> [TEXT EXCERPT]:
···
This has been an outstanding thread I have enjoyed reading - and learned a 
bit in the process...  thanks.

I'll just add that while we are trying to keep the numbers trained to a 
common wisp - either you guys have a lucky horse shoe or achieving a 
$5000/mo revenue on one ap is a bit outside the avg...  At least for 
discussion sake.  But - even at 1/5th of that your argument still holds 
true for the most part.  Its just that you add in 900mhz (not as common) 
and all the lower power 5Ghz spectrum available now, 2.4Ghz etc and also 
mention you can run MT stuff on 10Mhz channels and you just effectively 
doubled your options based on what type of clients you are servicing etc... 
 Then theres radios that have GPS sync for spectrum reuse etc and the 
conversation starts to get a lot more complex :)

But, in any case this has been an eye-opening discussion...  

Scott Carullo
Brevard Wireless
321-205-1100 x102

-------- Original Message --------
> From: "Charles Wu" 
<IMCEAEX-_O=CTI_OU=EXCHANGE+20ADMINISTRATIVE+20GROUP+20+28FYDIBOHF23SPDLT+29
_cn=recipients_cn=char...@converge-tech.com>
> Sent: Friday, April 10, 2009 2:47 PM
> To: "WISPA General List" <wireless@wispa.org>
> Subject: Re: [WISPA] High Throughput Licensed vs. Unlicensed
> 
> >I do see Travis's point about the longer range shots, however.   I've 
> >got a 35, 45 and 65 mile shots with StarOS and they work just fine but 
> >only put out about 18-25meg at those distances.   That's enough for me, 

> >but I can see where you would want more capacity and I suppose that 
> >within that narrow definition, a PTP600 would be better than a licensed 

> >link.
> 
> Make no mistake, the PTP600, even though it's almost 5 years old, is 
still one (if not the) best UL radio on the market from a pure 
technological perspective -- no other radio has it's combination of 1024FFT 
OFDM, Space-Time-Coding, MIMO, etc
> 
> Makes you wonder what planet Motorola / Orthogon raided to get the 
engineers who built that radio =)
> 
> And I'm sure many on the list can attest to the wonderful things that a 
PTP600 does / can do
> 
> However, the discussion has to come back to the reality that we don't 
work for the government (and can't print money or write stimulus bills on a 
whim), and as a result, have to figure out a way to make a buck so we can 
feed the dog, buy gas, pay for those ski trips in Utah...
···
(Element lookup records)
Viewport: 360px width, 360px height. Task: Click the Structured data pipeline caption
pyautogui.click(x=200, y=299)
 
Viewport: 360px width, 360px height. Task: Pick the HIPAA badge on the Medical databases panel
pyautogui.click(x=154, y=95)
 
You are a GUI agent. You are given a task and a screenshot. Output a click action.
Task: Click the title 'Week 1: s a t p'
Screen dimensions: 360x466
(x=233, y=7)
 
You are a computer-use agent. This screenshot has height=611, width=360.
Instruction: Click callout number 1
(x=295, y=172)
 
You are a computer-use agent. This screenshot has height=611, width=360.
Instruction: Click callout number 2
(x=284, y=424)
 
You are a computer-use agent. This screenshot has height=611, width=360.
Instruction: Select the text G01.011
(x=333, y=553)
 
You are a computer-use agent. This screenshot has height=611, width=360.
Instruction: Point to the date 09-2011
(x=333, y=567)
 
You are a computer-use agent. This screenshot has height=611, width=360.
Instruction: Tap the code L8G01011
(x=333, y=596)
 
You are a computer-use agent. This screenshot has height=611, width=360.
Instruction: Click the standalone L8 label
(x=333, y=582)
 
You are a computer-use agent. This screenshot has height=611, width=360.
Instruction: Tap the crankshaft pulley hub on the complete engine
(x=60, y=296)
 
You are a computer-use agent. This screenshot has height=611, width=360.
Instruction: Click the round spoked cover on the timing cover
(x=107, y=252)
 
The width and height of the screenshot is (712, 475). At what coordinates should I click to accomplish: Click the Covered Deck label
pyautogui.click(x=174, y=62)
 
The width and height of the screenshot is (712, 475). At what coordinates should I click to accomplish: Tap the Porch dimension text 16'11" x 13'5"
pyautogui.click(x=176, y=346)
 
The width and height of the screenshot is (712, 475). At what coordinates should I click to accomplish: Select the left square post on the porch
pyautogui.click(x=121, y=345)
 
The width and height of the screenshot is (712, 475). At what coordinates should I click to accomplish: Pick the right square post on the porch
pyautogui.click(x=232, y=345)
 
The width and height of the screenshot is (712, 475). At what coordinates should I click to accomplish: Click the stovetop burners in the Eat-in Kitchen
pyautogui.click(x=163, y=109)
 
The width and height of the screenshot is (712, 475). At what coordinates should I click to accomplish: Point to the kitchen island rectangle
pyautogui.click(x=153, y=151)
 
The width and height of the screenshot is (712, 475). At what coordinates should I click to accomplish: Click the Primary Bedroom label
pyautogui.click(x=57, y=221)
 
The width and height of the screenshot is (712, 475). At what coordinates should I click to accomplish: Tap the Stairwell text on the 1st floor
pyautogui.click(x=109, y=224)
···
> [TASK LIST]:
**A.** Reproduce the passage of the email on licensed versus unlicensed links starting at "This has been an outstanding" and ending at "are servicing etc...".
**B.** Pick up the email on licensed versus unlicensed links where it stops, and continue writing it.

> [RESPONSES TO THE EXERCISE]:
**A.**
This has been an outstanding thread I have enjoyed reading - and learned a 
bit in the process...  thanks.

I'll just add that while we are trying to keep the numbers trained to a 
common wisp - either you guys have a lucky horse shoe or achieving a 
$5000/mo revenue on one ap is a bit outside the avg...  At least for 
discussion sake.  But - even at 1/5th of that your argument still holds 
true for the most part.  Its just that you add in 900mhz (not as common) 
and all the lower power 5Ghz spectrum available now, 2.4Ghz etc and also 
mention you can run MT stuff on 10Mhz channels and you just effectively 
doubled your options based on what type of clients you are servicing etc...

**B.**
> 
> That said, we get back to "bang for buck" or "good enough"
> 
> True, the PTP600 will generally work for all scenarios, but it's akin to 
killing a bug with a nuclear warhead -- it's a lot more cost effective (and 
there's less collateral damage) if you just step on it with your shoe
> 
> So, for the 1% of times when you need to shoot 50+ miles while bouncing 
off 2 different mountains, the PTP600 will be your best bet
> 
> But for the other 90% of the time, when you have a 10-20 mile shot and 
want something that reliable, carrier-class, and interference / spectrum 
isn't an issue, many are using Mikrotiks / StarOS / Trango Atlas / name 
your own cheap but decent proprietary Atheros-based system out there
> 
> Now, I'm personally extremely cheap, but the argument is over because you 
can't just look at up-front price because long-term cost is just as (if not 
more) important when talking about WISP networks
> 
> That said, being a slow day, it's worth exercising one's mind to analyze 
possible "what-if" alternative situations -- bear with me here and follow 
my logic here...
> 
> The MOST VALUABLE ASSET of any WISP is HIGH POWER MULTIPOINT SPECTRUM 
(b/c ultimately, it's the only thing that generates revenue, and like it or 
not, the #1 determinant in valuing a WISP, or any business for the matter, 
is EBITDA)
> 
> In optimal conditions, there's 125 MHz of clean spectrum (6 channels)
> Assuming you can make $5k / month per AP (or channel) -- as spectrum gets 
limited, the decision will ultimately boil down to
> 
> 1. Pay $2k for a cheap Atheros based backhaul to bring 30 Mb to your 
tower and lose 1 channel (or $5k / month in revenue)
> 
> 2. Run that backhaul in turbo mode, get 50 Mb at your tower, and now lose 
2 channels (or $10k / month in revenue)
> 
> 3. Pay an extra $10k for a LICENSED BACKHAUL that frees up more spectrum 
for multipoint, and never have to worry about interference on your backhaul 
ever again -- and make an extra $5-10k / month b/c you can add more 
customers on your tower
> 
> Some food for thought =)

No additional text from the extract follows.